> [Problem to work on]: In the listing, update the stretch from the line that contains "The width and height of the screenshot is (1920, 960)." through the line that contains "chart-title: Sampling distribution of mean of 100 N(0… is" by putting "position" wherever "location" appears, with nothing else changed. Return only those lines.

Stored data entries
—————

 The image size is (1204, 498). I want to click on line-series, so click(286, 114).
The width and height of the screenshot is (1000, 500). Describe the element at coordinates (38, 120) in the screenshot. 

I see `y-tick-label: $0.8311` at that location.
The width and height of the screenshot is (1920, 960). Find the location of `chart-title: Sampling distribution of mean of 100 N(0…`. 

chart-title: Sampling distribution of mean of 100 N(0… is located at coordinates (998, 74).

—————

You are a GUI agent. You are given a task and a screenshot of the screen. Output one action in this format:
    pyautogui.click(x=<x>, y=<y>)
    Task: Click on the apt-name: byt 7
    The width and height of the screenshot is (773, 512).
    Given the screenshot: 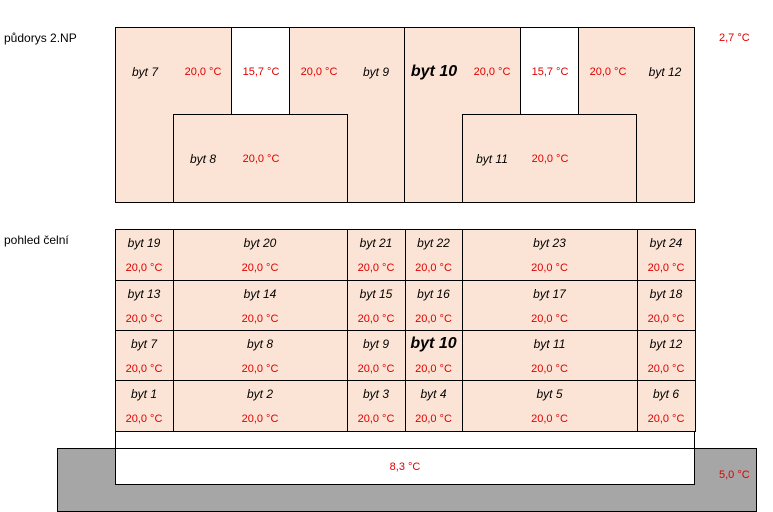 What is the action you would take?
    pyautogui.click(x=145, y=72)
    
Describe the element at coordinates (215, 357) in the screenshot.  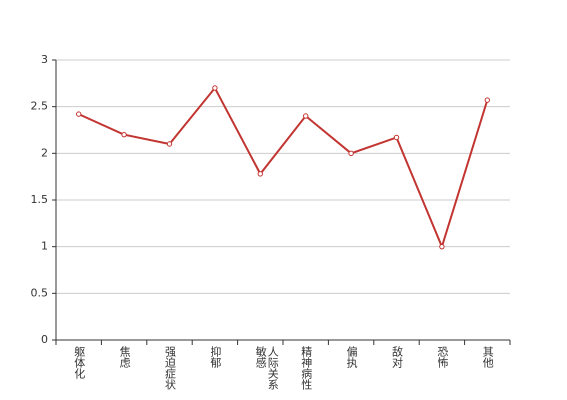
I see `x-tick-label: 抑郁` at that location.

—————

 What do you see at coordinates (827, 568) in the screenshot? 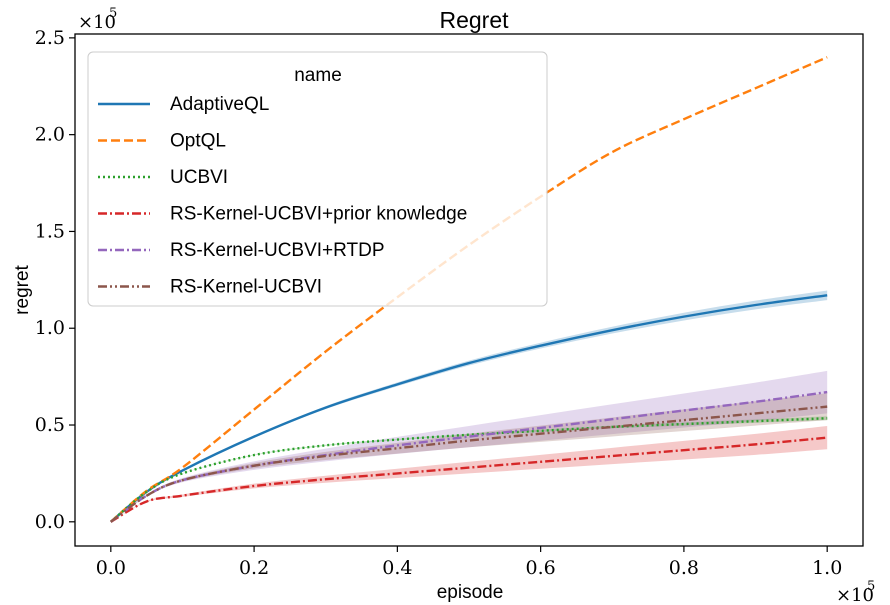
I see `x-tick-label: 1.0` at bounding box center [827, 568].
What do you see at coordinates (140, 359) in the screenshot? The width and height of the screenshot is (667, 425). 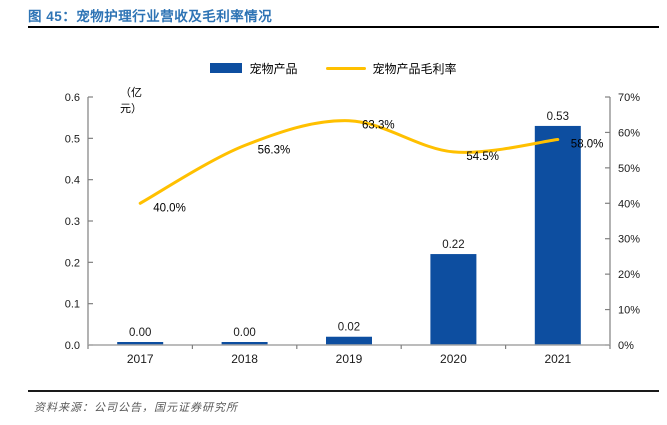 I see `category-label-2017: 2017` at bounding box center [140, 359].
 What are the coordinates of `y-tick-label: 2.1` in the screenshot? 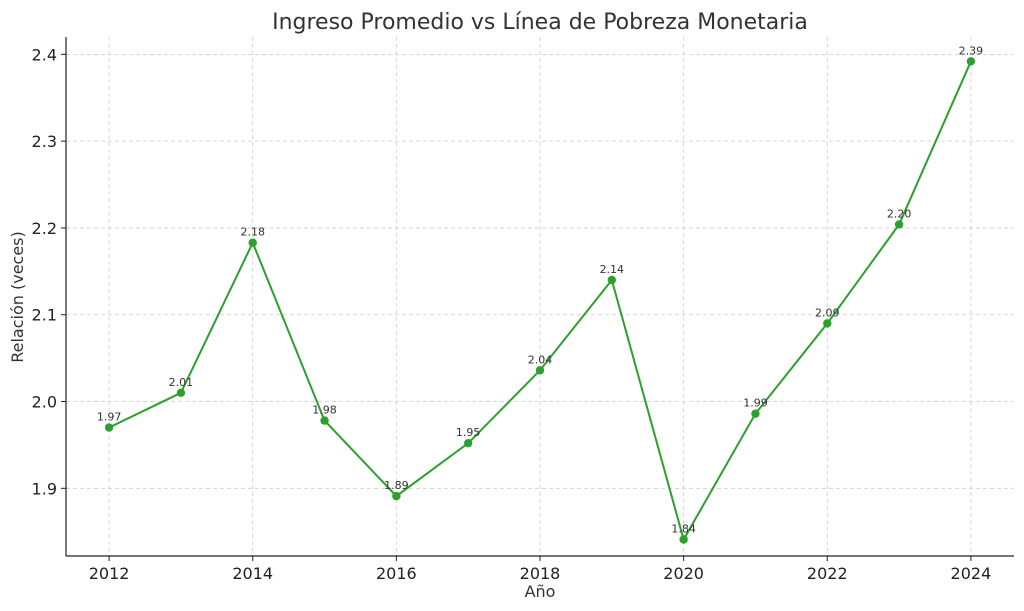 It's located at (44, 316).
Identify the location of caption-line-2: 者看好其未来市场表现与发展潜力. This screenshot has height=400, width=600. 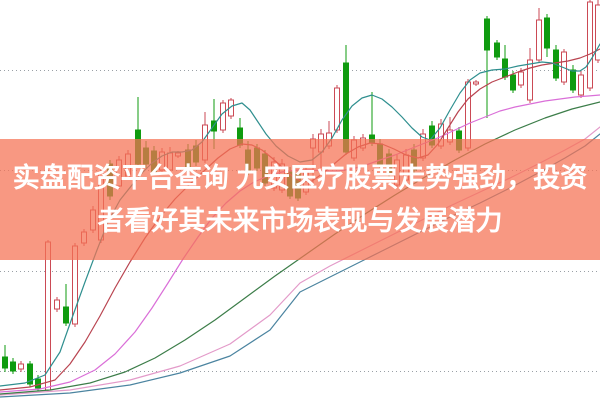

—————

> [Finished task]:
The width and height of the screenshot is (1920, 960). Find the position of `chart-title: Sampling distribution of mean of 100 N(0…`. 

chart-title: Sampling distribution of mean of 100 N(0… is located at coordinates (998, 74).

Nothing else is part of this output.